NEW YORK (Reuters) - Benchmark U.S. Treasury yields rose on Friday on a report that Germany may be open to running a deficit to boost growth, while stronger stock markets also reduced demand for safe haven debt.
Government bond yields plunged this week on concerns about global growth and the closely-watched U.S. yield curve between two-year and 10-year notes inverted for the first time since 2007 on Wednesday, signaling a U.S. recession is likely in one-to-two years.
As economic data worsens, central banks globally are expected to adopt increasingly dovish monetary policies to loosen financial conditions.
With much of the European government bond market offering negative yields, however, there is concern that central banks are out of ammunition and that governments will need to turn to fiscal stimulus to bolster their economies.
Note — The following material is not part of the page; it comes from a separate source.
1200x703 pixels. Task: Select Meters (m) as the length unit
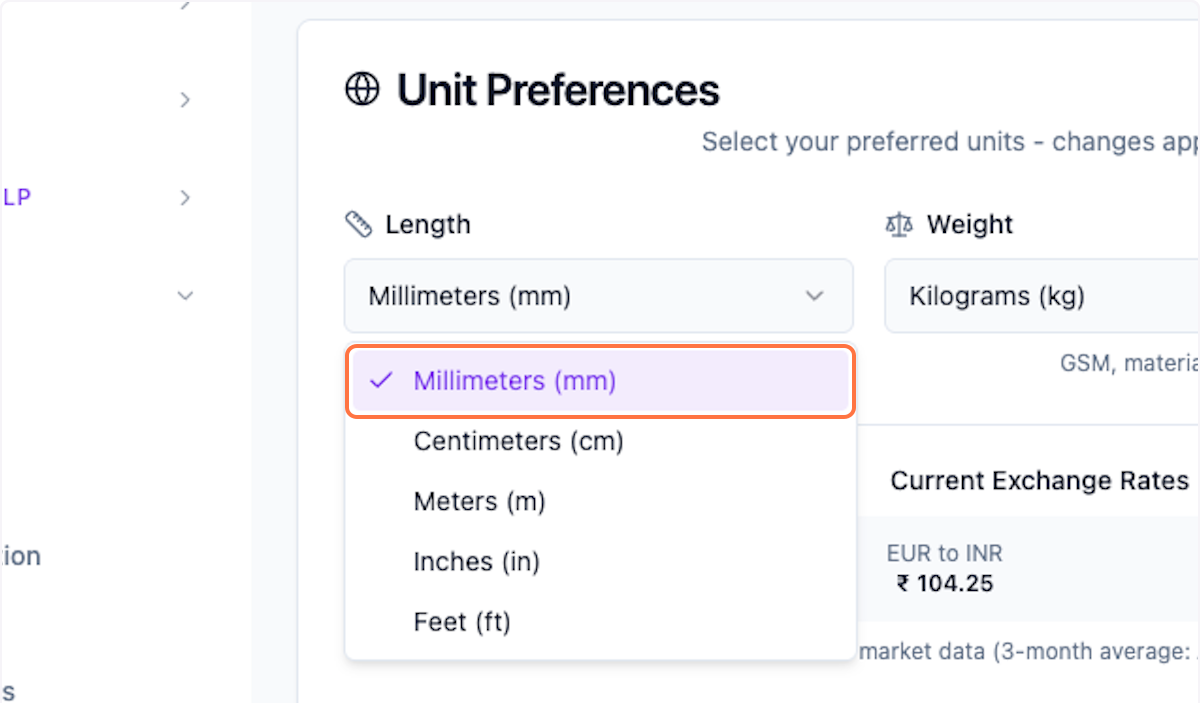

Treasury yields jumped after Der Spiegel magazine reported that Germany’s right-left coalition government would be prepared to ditch its balanced budget rule and take on new debt to counter a possible recession.
Benchmark 10-year notes were last down 6/32 in price to yield 1.547%, up from a three-year low of 1.475% on Thursday.
Concerns about growth are expected to remain as the U.S.-China trade war shows no signs of resolution.
“The market is attempting to gauge the extent, duration and magnitude of the fallout from the trade war,” said Ian Lyngen, head of U.S. rates strategy at BMO Capital Markets in New York.
Trade tensions likely contributed to a drop in consumer sentiment early this month, which fell to its lowest level since January.
The Federal Reserve is seen as certain to cut rates when it meets next month, despite saying in July that further rate decreases may not be needed following its first cut in over a decade.
Interest rate futures traders are pricing in an 81% chance of a 25-basis-point cut in September and a 19% chance of a 50-basis-point one, according to the CME Group’s FedWatch tool.
Fed Chairman Jerome Powell is due to speak at the Fed’s economic symposium in Jackson Hole, Wyoming, on Aug. 23. His comments will be closely evaluated for any shift in his stance on future easing.
Plunging yields across the globe have also sent investors to longer-dated debt to capture returns. Thirty-year Treasury bond yields fell to a record low of 1.916% on Thursday. They were last 2.008%.